南関フリーウェイ
第113回 船橋競馬 佐藤裕太厩舎から山本大翔騎手がデビューしました
春は新しい時間が動き出す季節。南関東競馬でも新人騎手5人がデビューしました。その中から、船橋・佐藤裕太厩舎所属、デビュー当日に初勝利を挙げた山本大翔(やまもとつばさ)騎手をクローズアップしてみました。
山本騎手は神奈川県出身、2003年11月29日生まれの20歳。競馬に関心を持ったのは高校2年生の時だそう。ということは、わずか3年ほど前。それを聞くと、若い時代の「1年」「2年」に刻まれる“可能性”や“成長力”の濃さを感じます。ちなみに、山本騎手が生まれた2003年、南関東競馬のダービー馬はナイキアディライト、中央競馬はネオユニヴァースでした。
山本騎手の師匠・佐藤裕太調教師は、2024年4月25日時点で重賞12勝。
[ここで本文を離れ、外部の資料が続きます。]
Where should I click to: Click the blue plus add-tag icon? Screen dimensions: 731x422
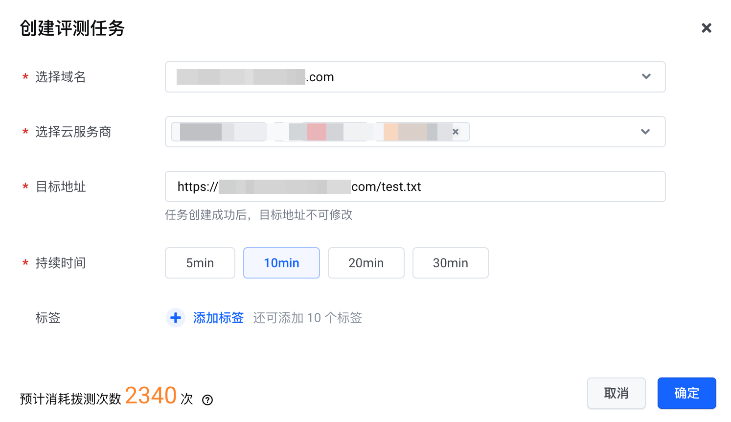coord(176,318)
リッカルドやサウンドトゥルーなどJRAから引き継いだ名馬をはじめ、4月2日に行われた3歳重賞・クラウンカップ(SIII)ではシシュフォス(父アポロソニック)が優勝するなど、信頼と実績を積み重ねています。
騎手時代にはアジュディミツオー、クラーベセクレタ、フリオーソ、ルースリンド・・・と馬名をあげればキリがないほどの名馬たちの活躍を、調教パートナーとして支えていました。その佐藤裕太厩舎は今年の秋で開業丸10年。その節目の年に、初めての弟子を迎えました。
桜の花が風景に色を添える4月11日。もともとは3Rの自厩舎・テキサスブロンコでデビュー予定の山本騎手でしたが、2Rのアイディンエース(林幻厩舎)で急遽乗り替わりという珍しいパターンでの初陣に。このことについて「乗せていただけてありがたかったです。感謝しています」と振り返っていましたが、前日は食欲もなく、眠れないほど緊張したそうです。
そのデビュー戦。硬い表情で馬場入りする山本騎手を、検量室横から見守っていたのは笠野雄大騎手。遠目からでも、その眼差しに強く温かいエールが込められているのが伝わってきて、心に沁みるものがありました。馬場入り時、アドバイスの締めくくりに「はい、上手!」と力強い言葉で山本騎手を送り出したアイディンエースの担当厩務員、レース後、山本騎手を出迎えたアブクマポーロで知られる大ベテラン楠厩務員。スタンドから声援を送る家族やファンの姿。それらを目にした時、どの騎手もこんな風に、誰かに見守られ、応援され、祝福されながらデビューしたのだと、胸が熱くなる思いでした。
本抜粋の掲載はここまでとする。